Nella visione annunciata da Gesù ciascuno di noi è invitato a comprendere la
sacralità del proprio essere e della propria vita. Questa è la ragione per cui la seconda priorità è di così grande importanza : cioè, dobbiamo preparare al nostro spirito lo spazio entro cui potersi espandere. Nella tradizione della meditazione questo spazio in cui l’espansione dello spirito è possibile, sta nel silenzio e la meditazione è sia la via del silenzio che l’impegno al silenzio,  che cresce in ogni aspetto delle nostre vite. Diventa un silenzio che possiamo soltanto descrivere come  l’infinito silenzio di Dio, il silenzio eterno. Ed… è in questo silenzio che cominciamo a trovare l’umiltà,  la compassione, la comprensione di cui abbiamo bisogno per l’espansione del nostro spirito. Uomini e donne di grande profondità e riflessione in ogni parte del mondo oggi cominciano a vedere che la crescita spirituale, la consapevolezza spirituale, è la priorità suprema del nostro tempo. Ma la domanda è — come entrare in questa via?

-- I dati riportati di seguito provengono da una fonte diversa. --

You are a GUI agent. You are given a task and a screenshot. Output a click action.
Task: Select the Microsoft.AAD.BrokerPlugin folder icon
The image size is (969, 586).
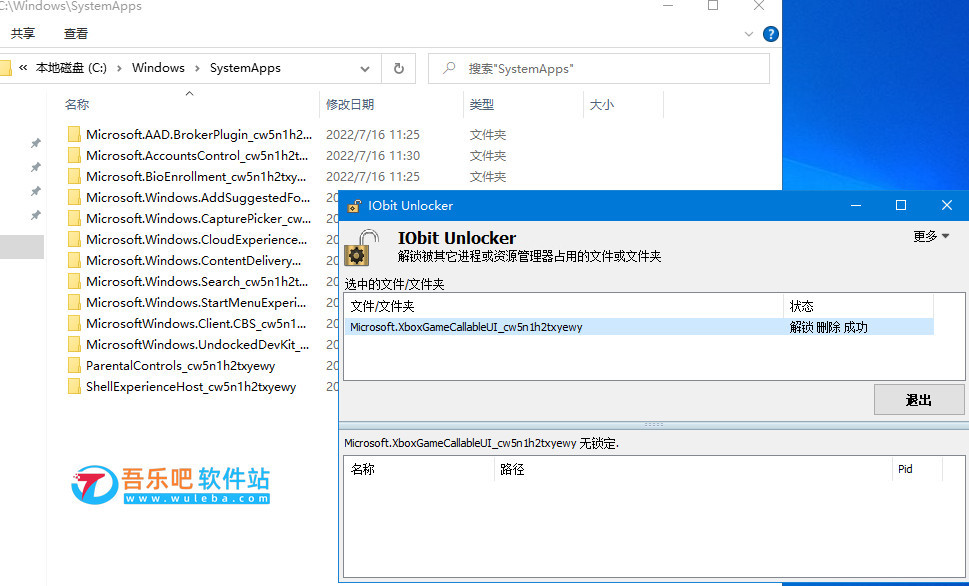pos(74,134)
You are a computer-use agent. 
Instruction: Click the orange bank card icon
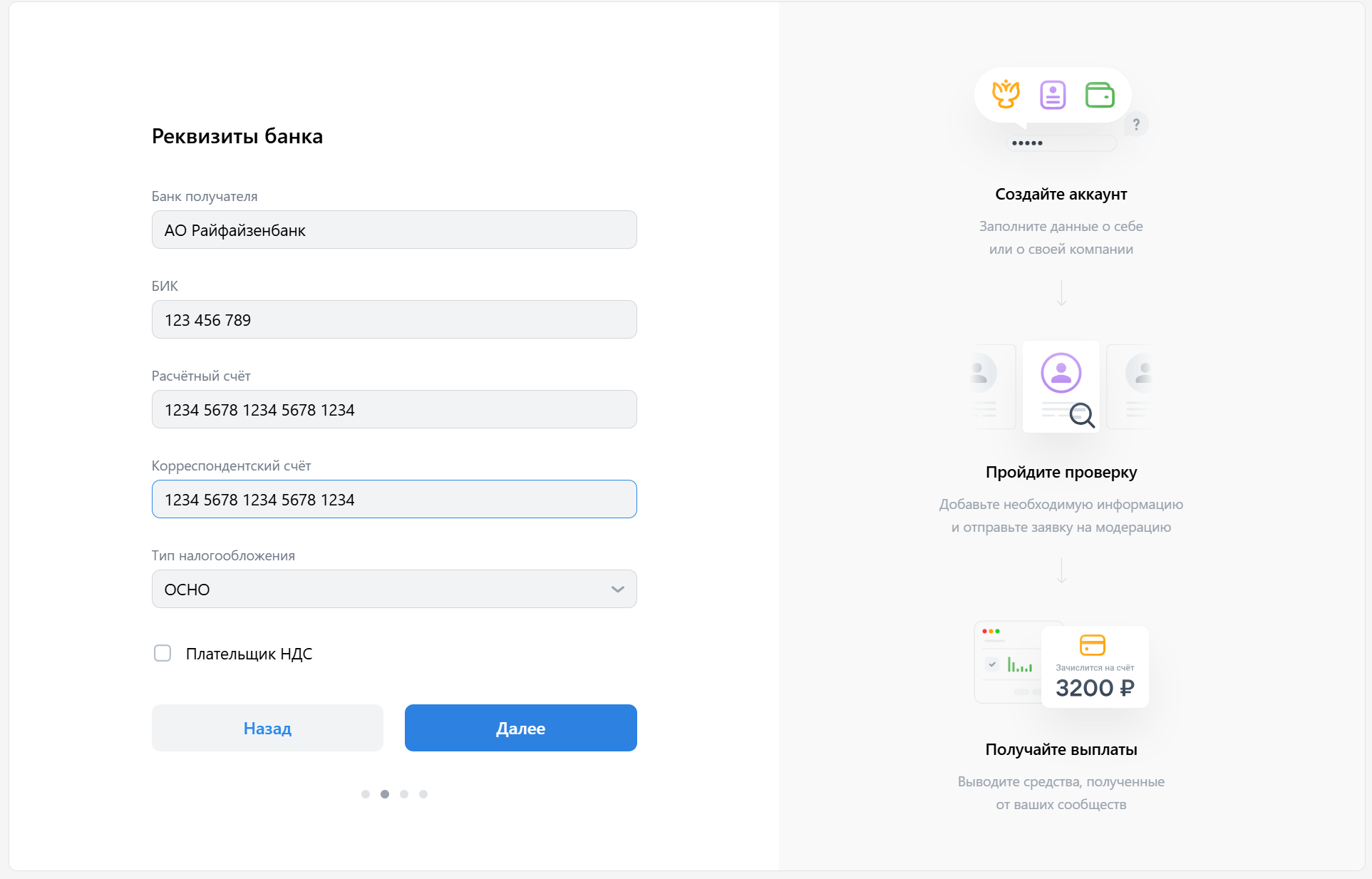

È in questo che la tradizione della meditazione diviene di suprema importanza per noi come una tradizione di impegno spirituale… che ha attraversato le epoche e che è ancora possibile per voi e per me. La sola cosa necessaria è entrarci, iniziando la pratica. Dobbiamo riservare tempo per questo… renderci disponibili al lavoro di metterci in contatto con la Sorgente di tutta la vita e fare spazio nelle nostre vite all’espansione
dello spirito. Approfondire la propria fede e la pratica effettiva della meditazione sono ambedue molto semplici. Prendi semplicemente la tua parola… e ripetila… Entrerai in profondo contatto con le fondamenta del tuo essere, perché ciò che scoprirai è che il mantra è radicato nel tuo cuore, il centro del tuo essere, e il tuo essere ha le sue radici in Dio, centro di tutto l’essere.

 

Da John Main, “The Life Source,” MOMENT OF CHRIST  (New York: Continuum, 1998), pp. 76-78.